Less red tape, more effectiveness
Markkula stressed that regions are on the frontline of climate action and play a key role in decisions related to road traffic, smart transport systems and energy savings in buildings.
He pointed out, though, that all legal, technical and financial barriers need to be removed in order for regions to play their full part.
“For instance a city could choose to provide its schools and public canteens with local sustainable food, but under current procurement rules it is nearly impossible as it could breach EU competition law. It is, therefore, crucial that cities and regions help shape the UN agreement to make it as effective as possible,” Markkula said.

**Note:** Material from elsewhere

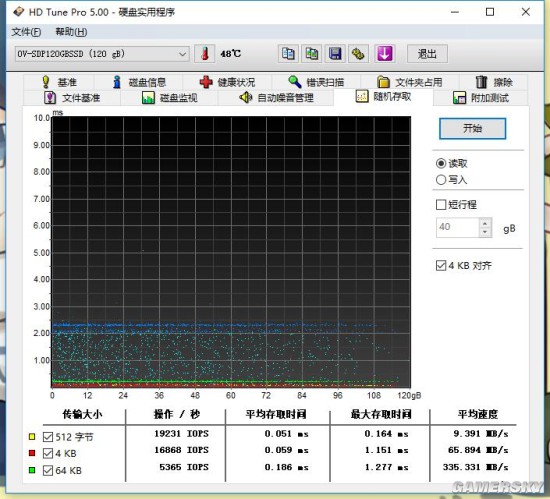Decrease short stroke value with down arrow
Screen dimensions: 550x499
point(485,232)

The active participation of local communities is also key, he claimed. “If regions and cities do not have their citizens and communities on board, their climate policy will stay ineffective,” Markkula stressed. “This is why the CoR is mobilising the bottom-up movement with cities and regions as drivers of action,” he said, adding that only a clear dialogue with all stakeholders can create a climate awareness culture.
“At COP21, we want an agreement that gives cities and regions the tools to mobilise what we call a bottom-up movement towards societal innovation; an agreement that sets out sufficient measures and improves access to finance,” he said.
Markkula made a special reference to the CoR’s collaboration with Monde Pluriel, an association specialised in the field of educating young people on sustainable development.
“As the next generation, we need young people to take a stand and be truly empowered if we are to move to low-carbon way of life,” he explained, adding that “cities and regions will continue to take action” even if global leaders fail to to reach an agreement in Paris.
EU Commission stance
The European Commission also backs a multilevel approach to implementing the much-anticipated Paris agreement.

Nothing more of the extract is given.